[Data items]

....

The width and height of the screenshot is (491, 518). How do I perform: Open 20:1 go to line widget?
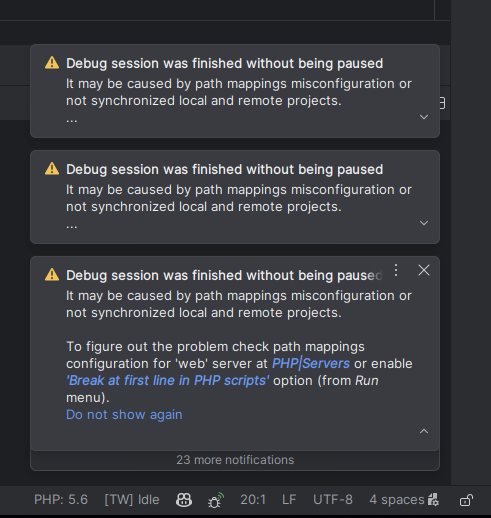point(253,500)
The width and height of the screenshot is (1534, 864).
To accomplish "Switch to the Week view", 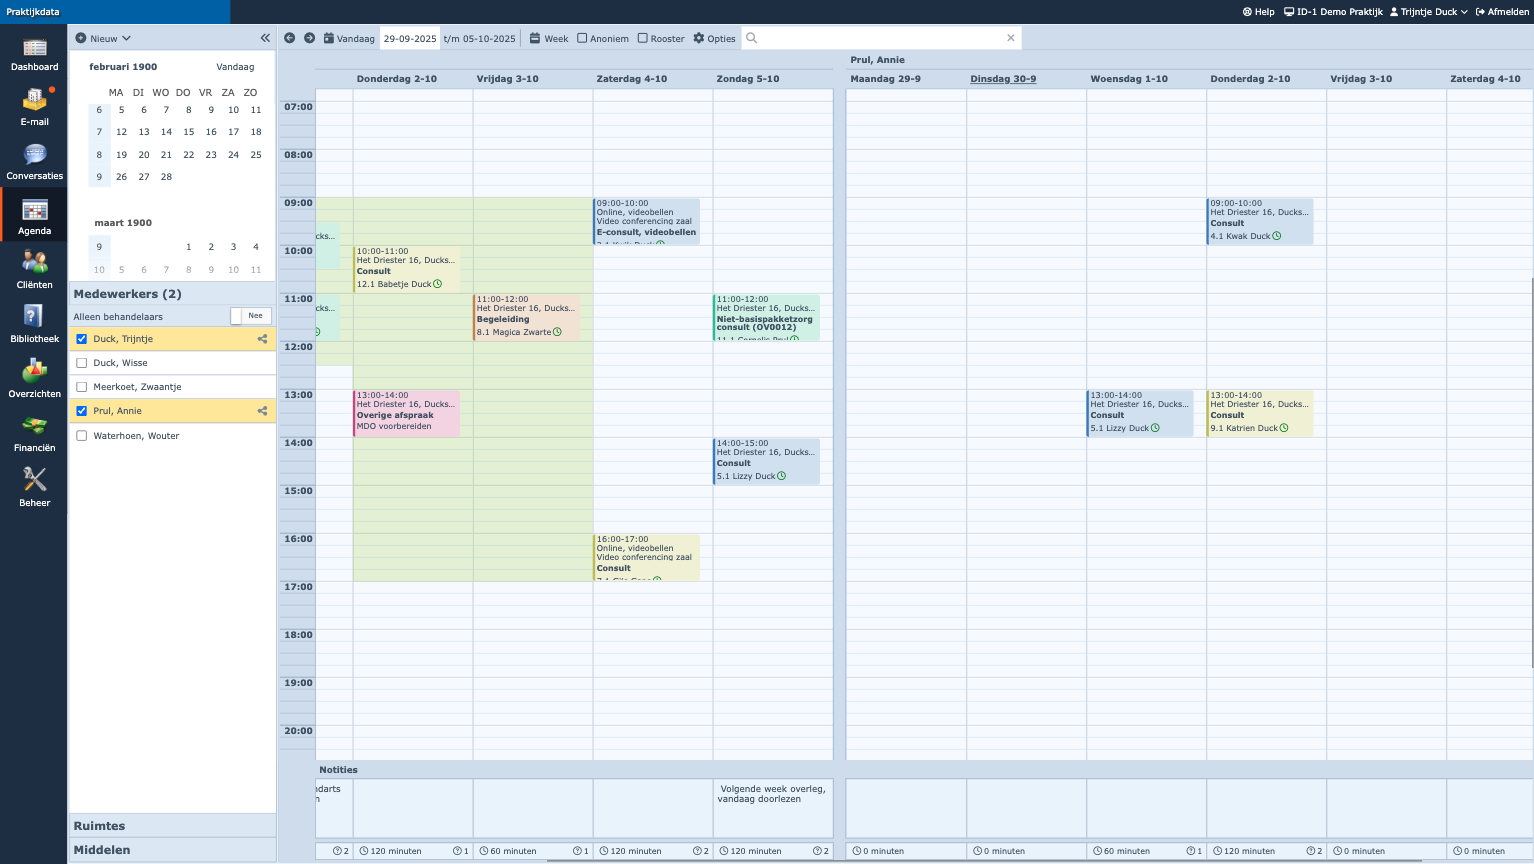I will tap(549, 38).
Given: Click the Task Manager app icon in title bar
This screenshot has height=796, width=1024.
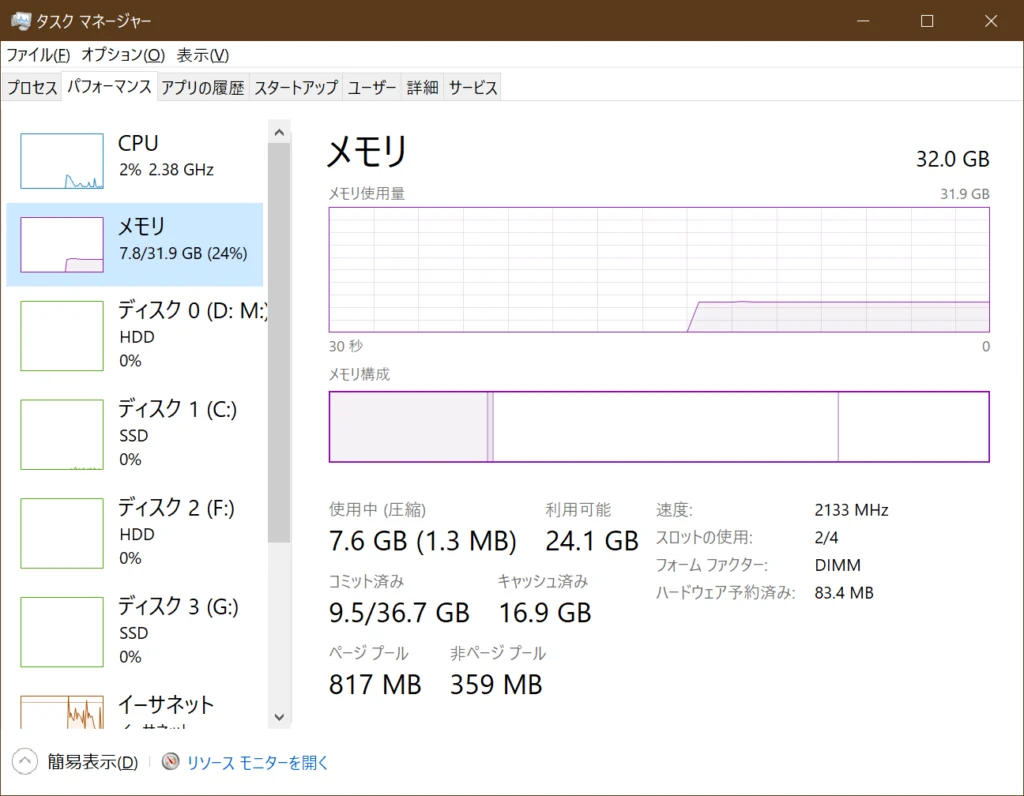Looking at the screenshot, I should pos(20,21).
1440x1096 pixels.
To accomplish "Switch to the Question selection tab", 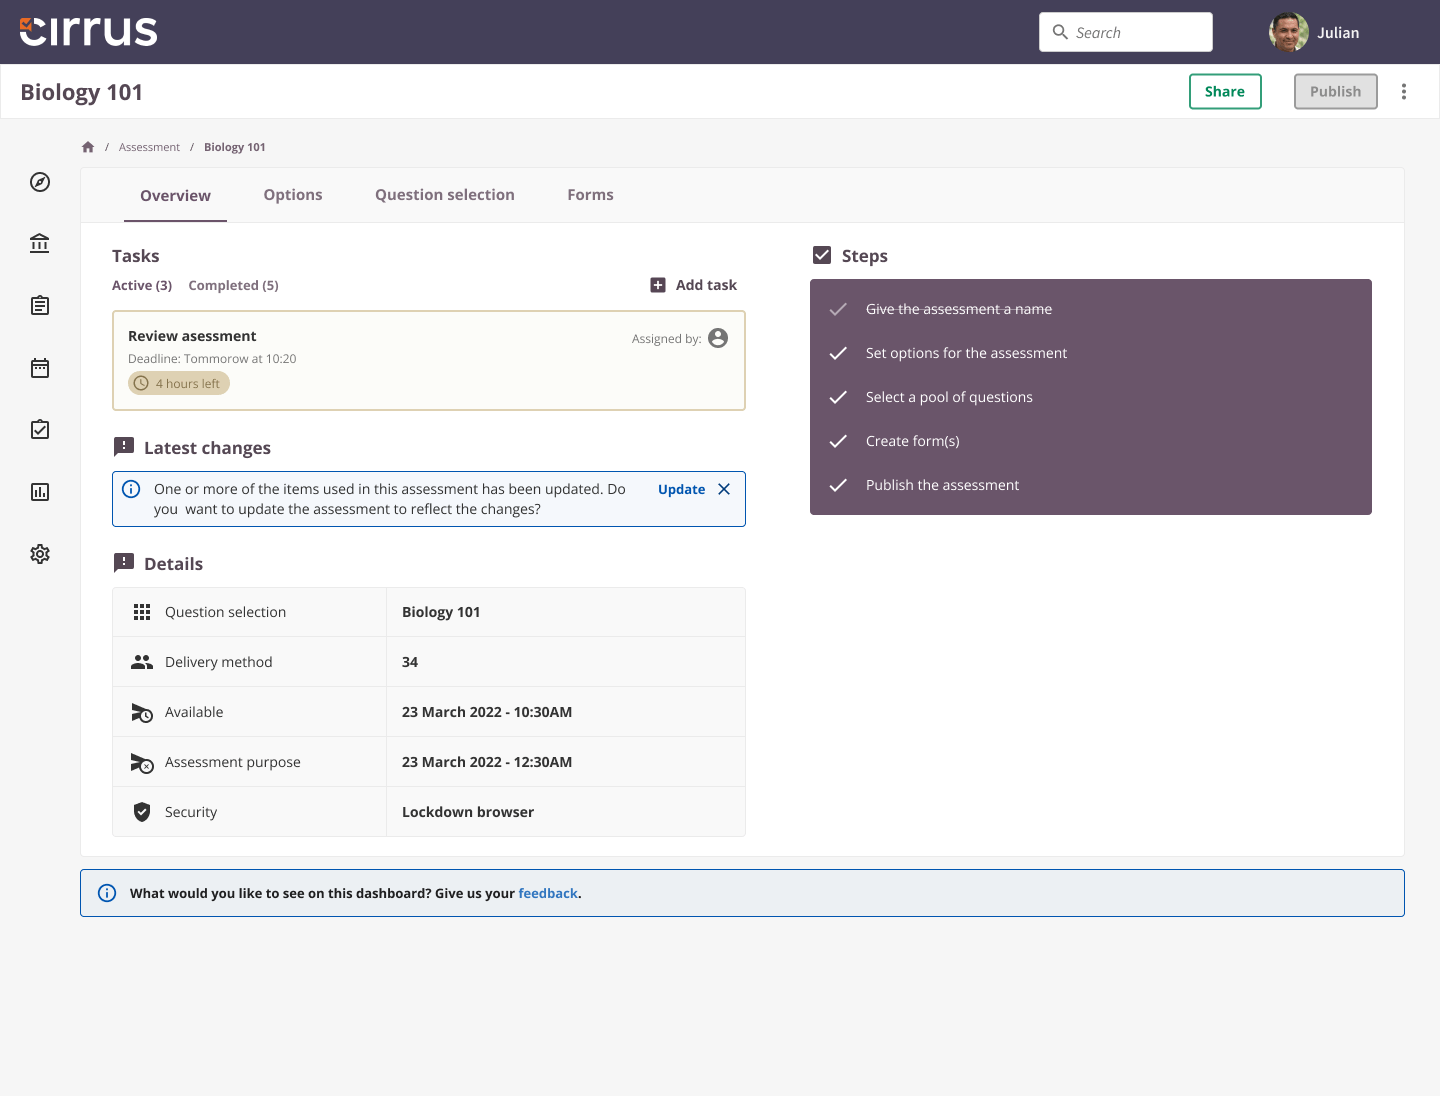I will pos(444,194).
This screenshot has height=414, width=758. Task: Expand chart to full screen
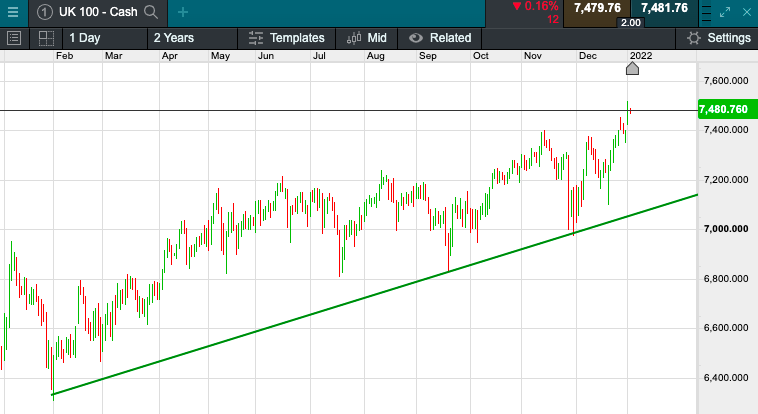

....

Your goal
Among the records, find all lines that include the string "Task" and return them.

Solution
Given: Click the Task Manager app icon in title bar
This screenshot has height=414, width=758. Task: Expand chart to full screen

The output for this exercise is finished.